#### Screen grounding examples
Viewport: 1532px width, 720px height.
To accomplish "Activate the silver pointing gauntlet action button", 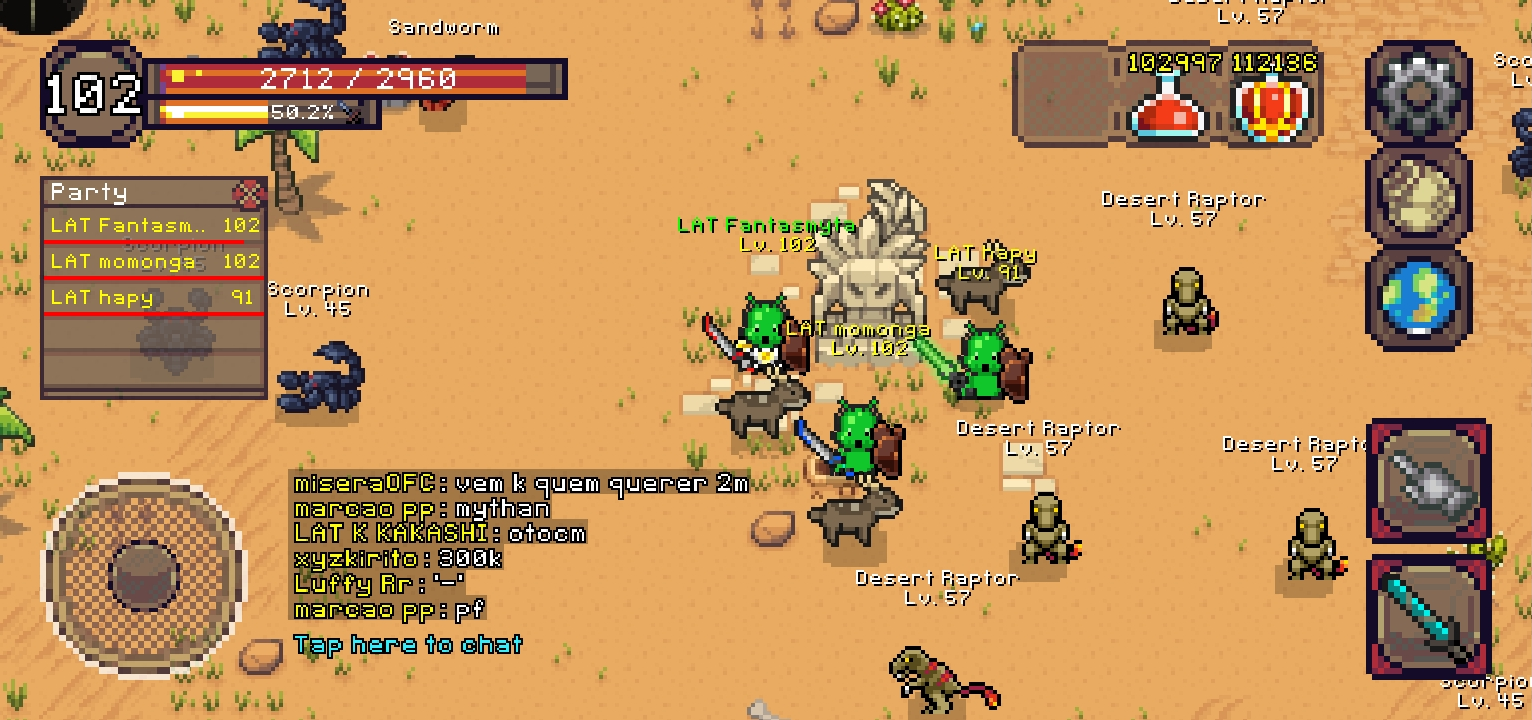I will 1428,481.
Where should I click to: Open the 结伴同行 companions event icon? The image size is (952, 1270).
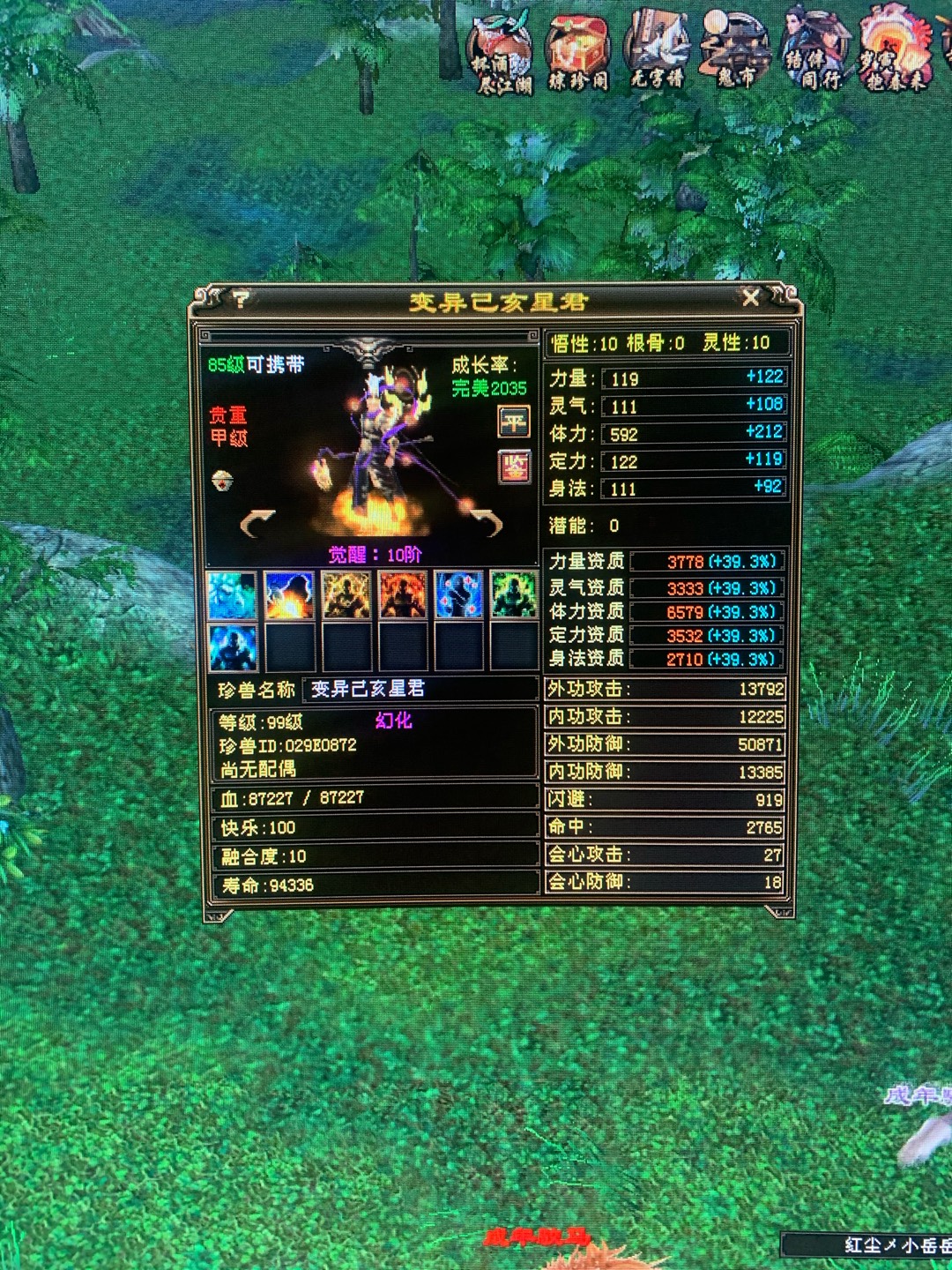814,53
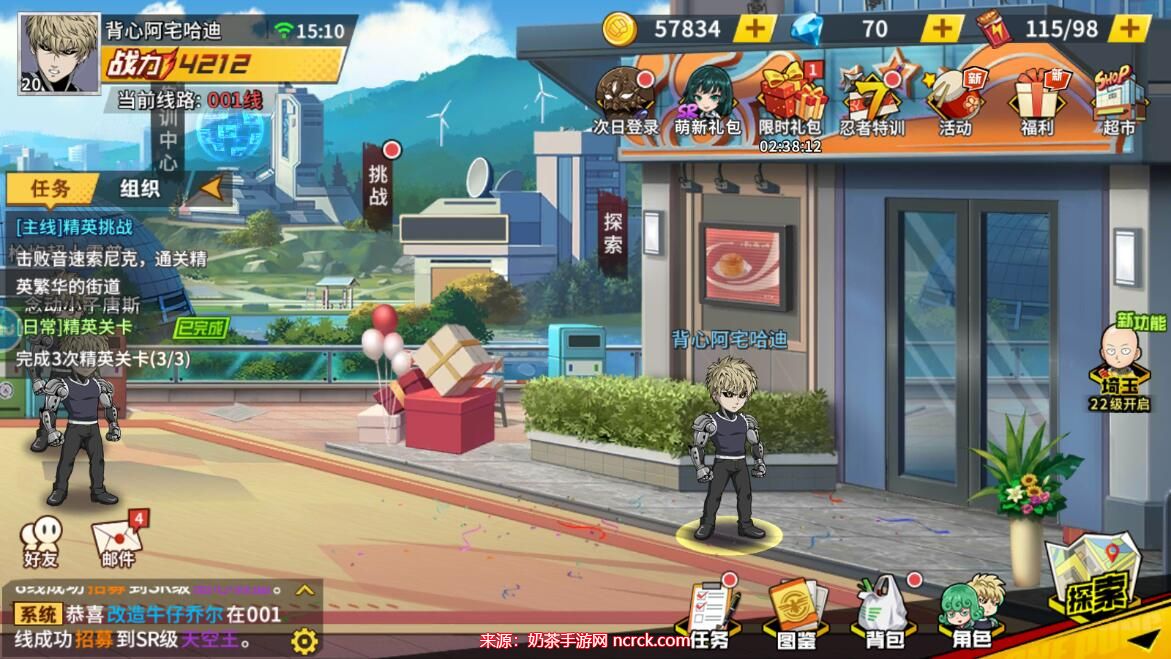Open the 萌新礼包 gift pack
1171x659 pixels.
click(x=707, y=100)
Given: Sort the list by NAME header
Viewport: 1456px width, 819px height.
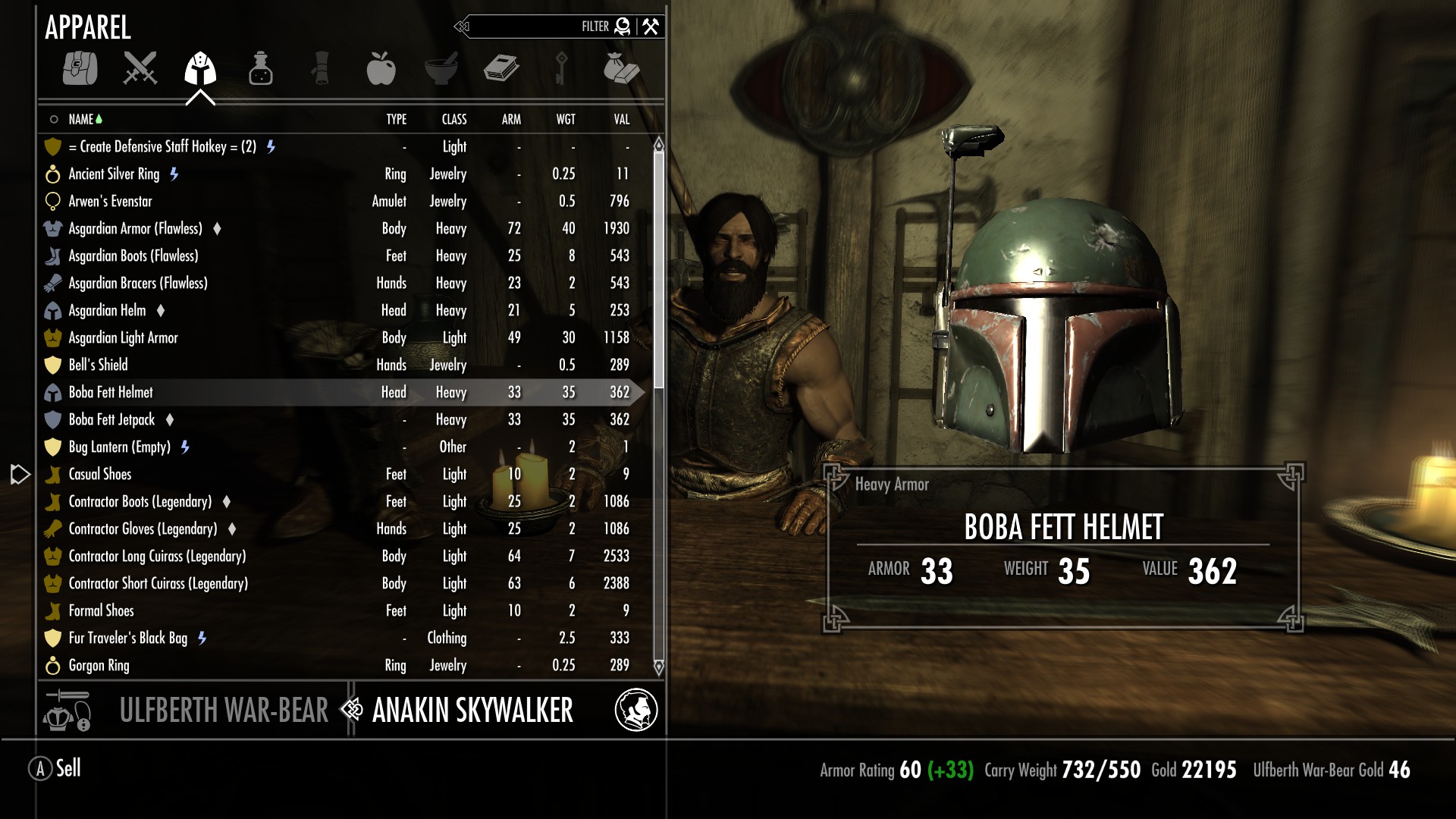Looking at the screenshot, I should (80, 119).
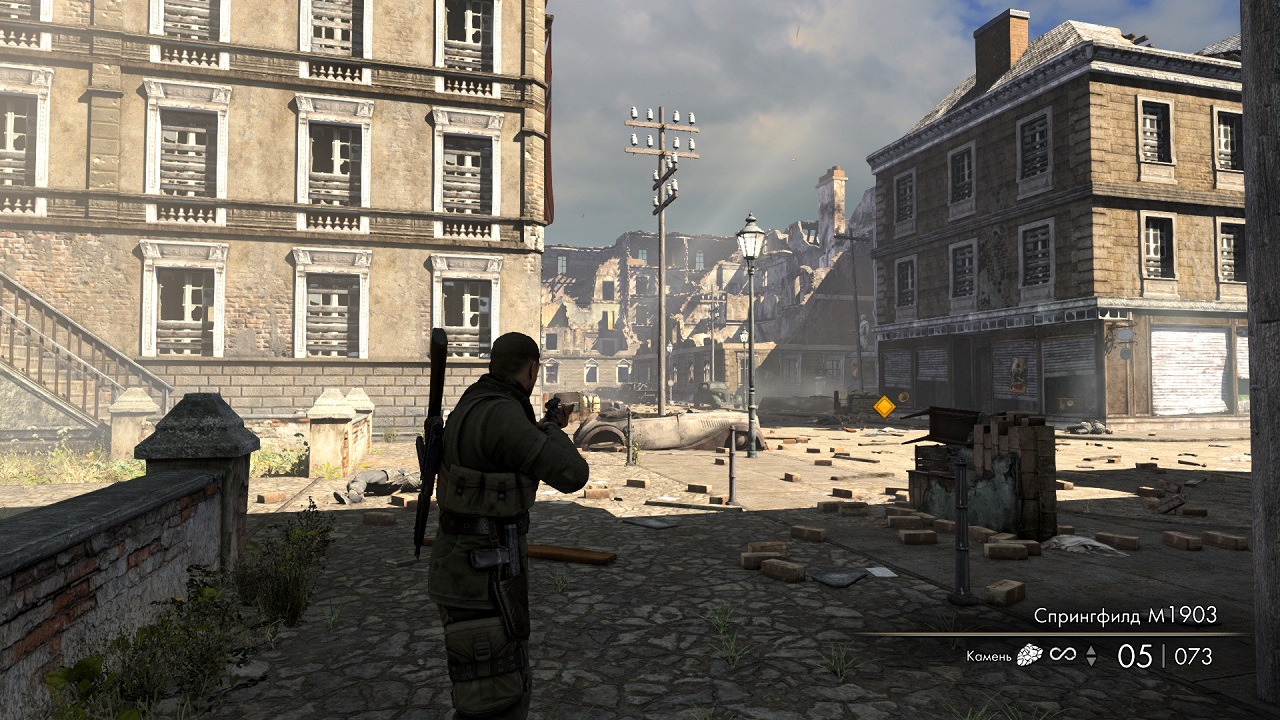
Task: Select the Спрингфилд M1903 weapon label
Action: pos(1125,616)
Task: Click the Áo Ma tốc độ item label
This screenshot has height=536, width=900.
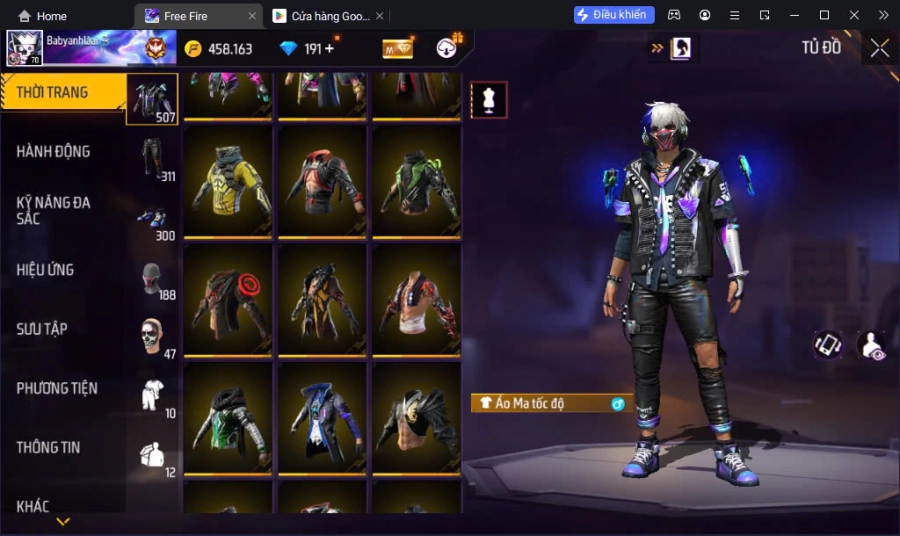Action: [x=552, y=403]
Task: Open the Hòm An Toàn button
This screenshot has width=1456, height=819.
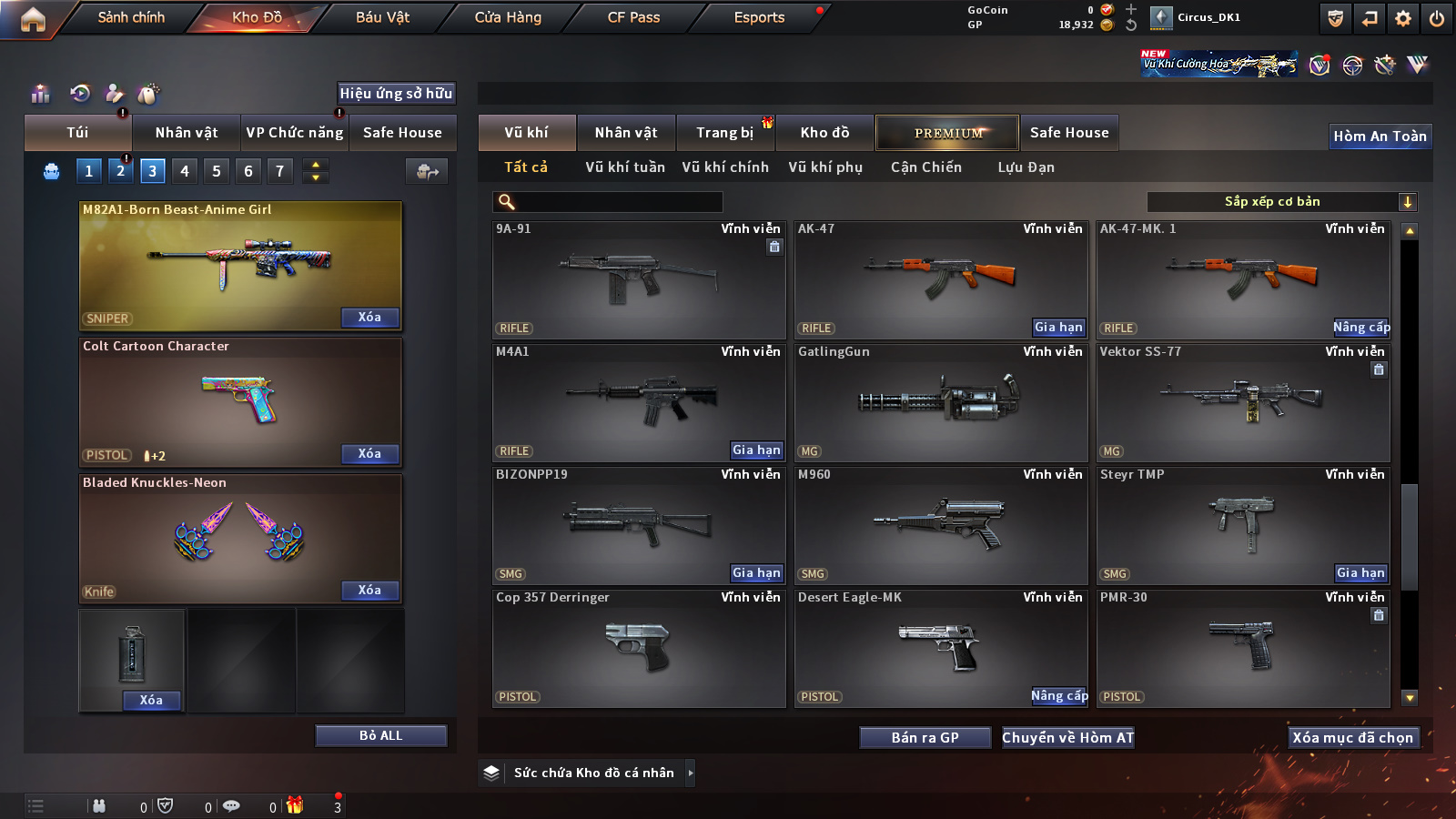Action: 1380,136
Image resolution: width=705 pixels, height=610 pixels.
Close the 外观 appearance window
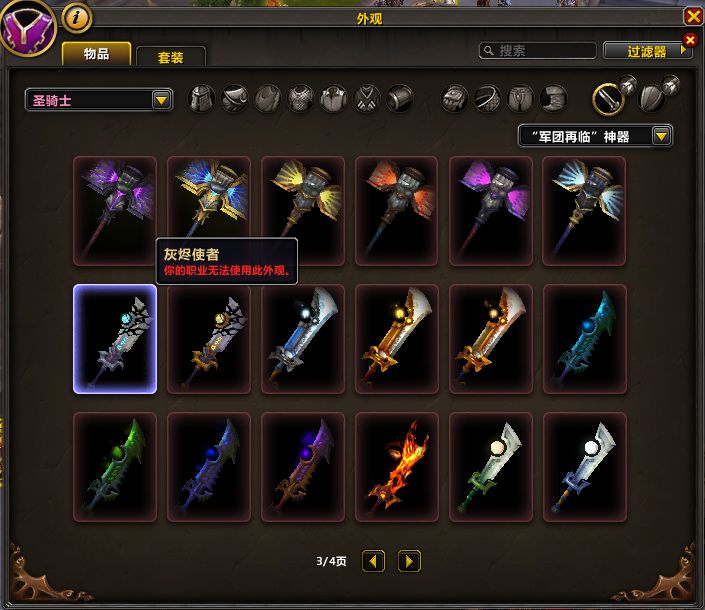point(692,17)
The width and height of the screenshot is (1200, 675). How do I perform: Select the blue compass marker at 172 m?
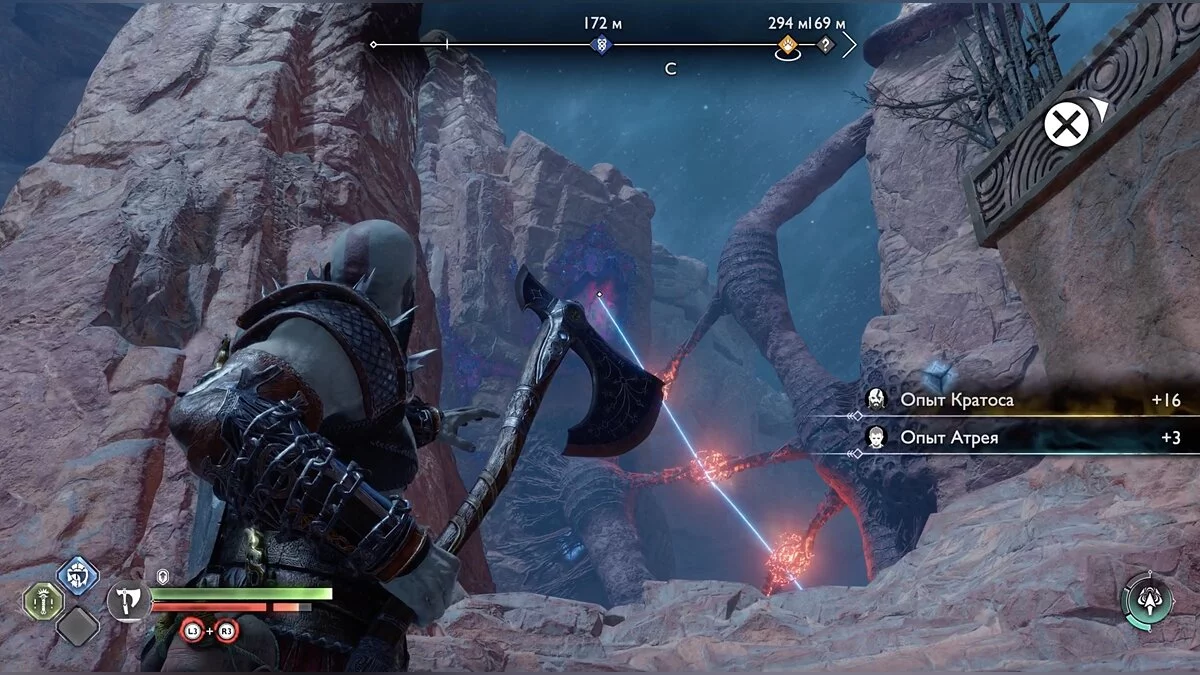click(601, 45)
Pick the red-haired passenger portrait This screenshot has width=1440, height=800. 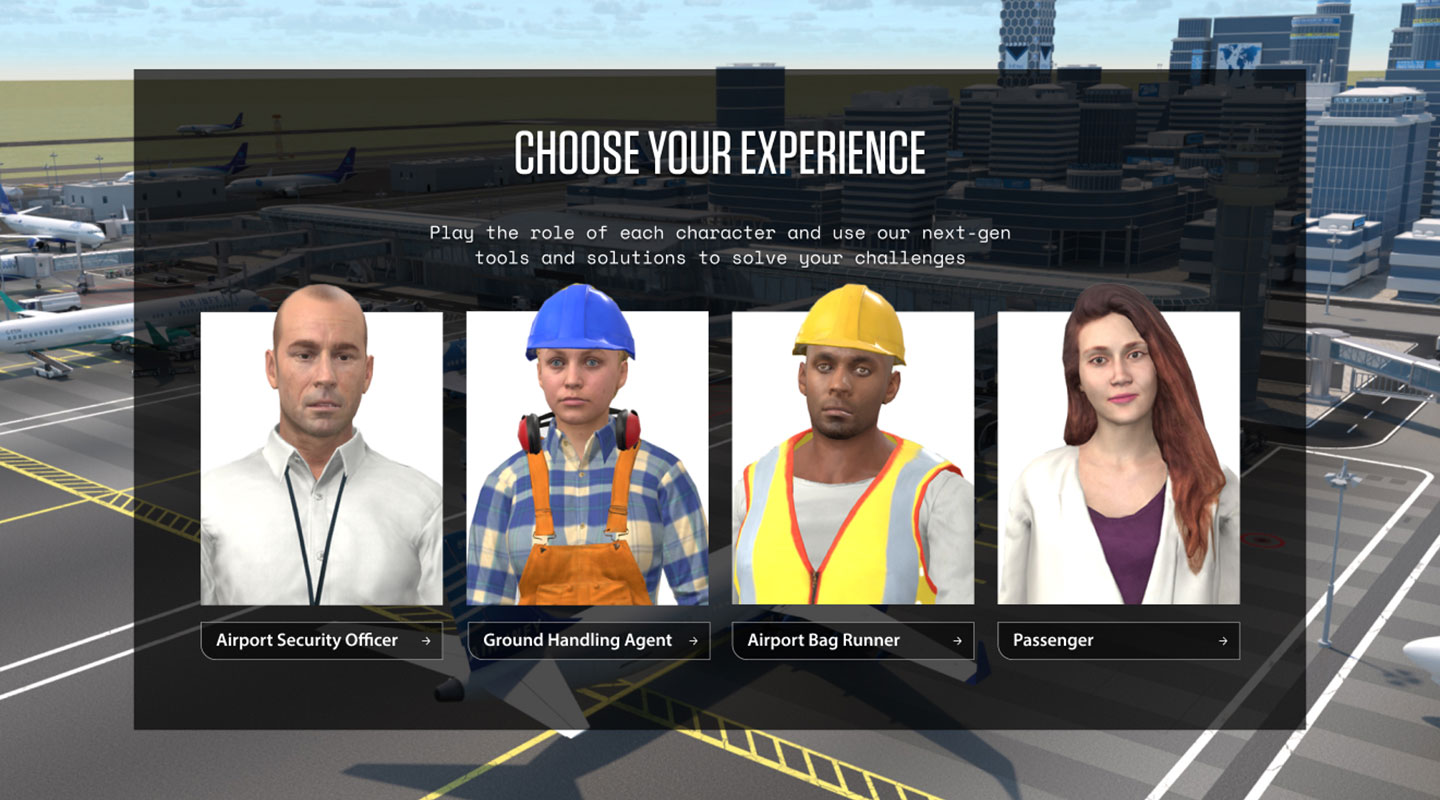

#### What is asked
Rewrite the listing's lines from the stretch running from the line with "Given: Sort the list by NAME header" through the line with "Action: 1380,136", swapping "button" for "control" and changing nothing else. Return only those lines, and leave the pictures out.

#### Final result
Given: Sort the list by NAME header
Viewport: 1456px width, 819px height.
Looking at the screenshot, I should (80, 119).
Task: Select the Спрингфилд M1903 weapon label
Action: pos(1125,616)
Task: Click the Áo Ma tốc độ item label
This screenshot has height=536, width=900.
Action: [x=552, y=403]
Task: Open the Hòm An Toàn control
This screenshot has width=1456, height=819.
Action: 1380,136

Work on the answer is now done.